* **BRIEF**
Copy out every line from the one containing "Task: Open Ring" down to the one containing "Action: (x=578, y=519)", both included, and leave out the pictures.

* **EXCERPTED RECORDS**
==================================================
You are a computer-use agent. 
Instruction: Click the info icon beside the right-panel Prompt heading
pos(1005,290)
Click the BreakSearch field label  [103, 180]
==================================================
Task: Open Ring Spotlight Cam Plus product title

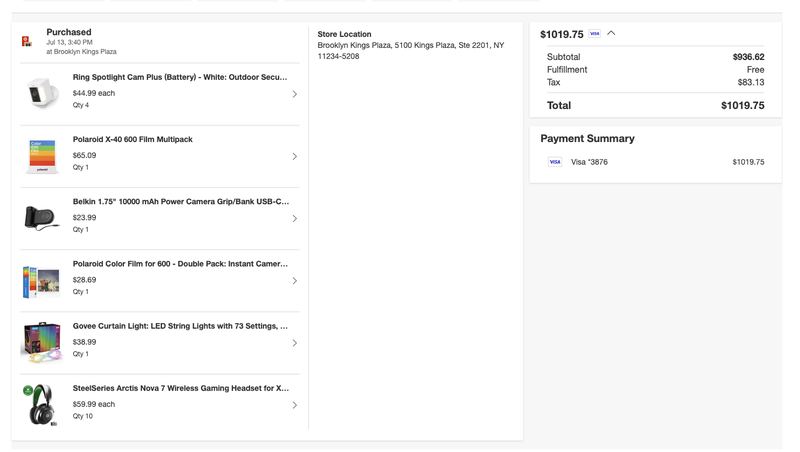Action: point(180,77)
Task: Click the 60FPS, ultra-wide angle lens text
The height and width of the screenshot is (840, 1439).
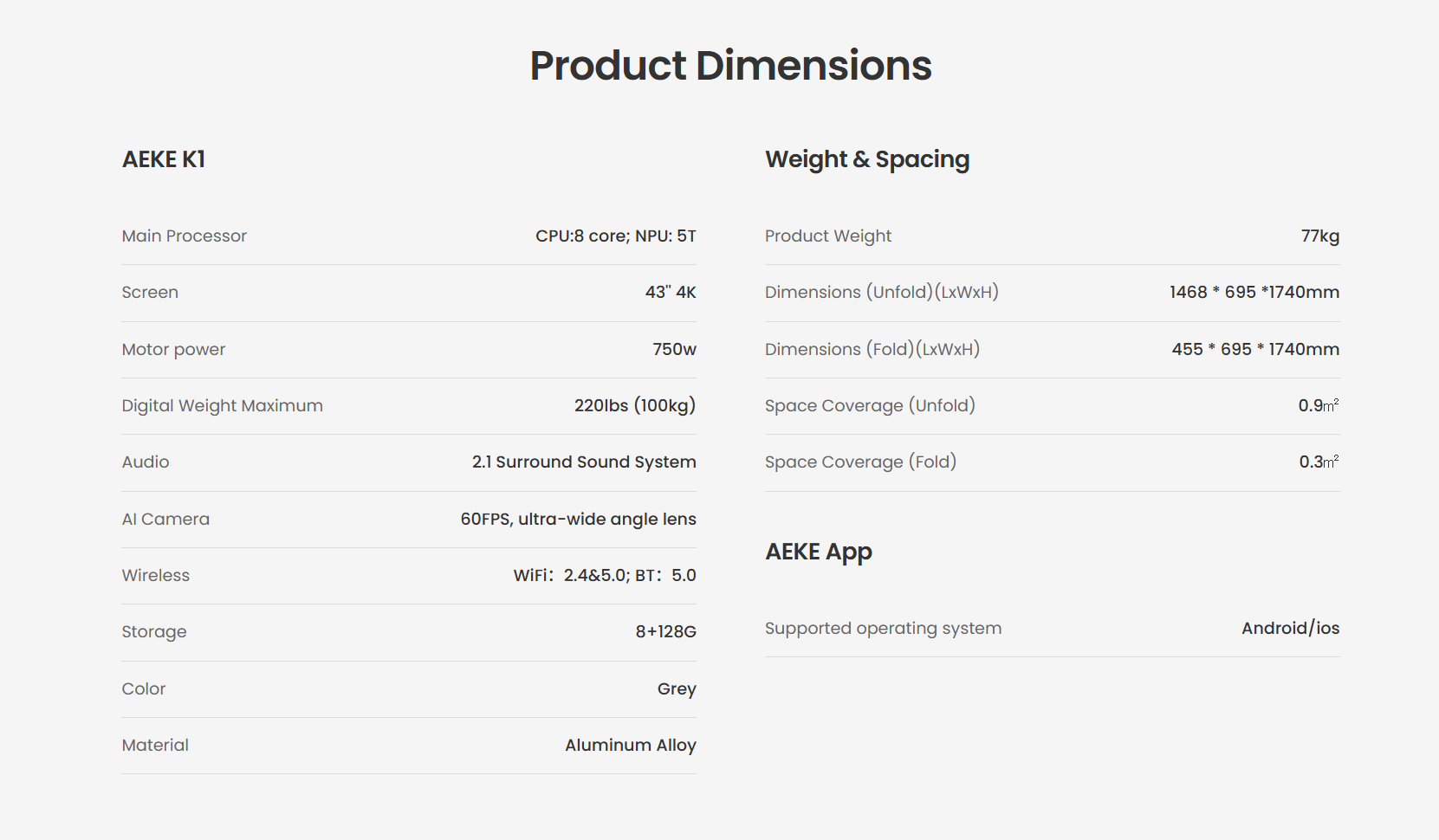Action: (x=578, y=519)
==================================================
* **REPLY**
Task: Open Ring Spotlight Cam Plus product title

Action: point(180,77)
Task: Click the 60FPS, ultra-wide angle lens text
The height and width of the screenshot is (840, 1439).
Action: (x=578, y=519)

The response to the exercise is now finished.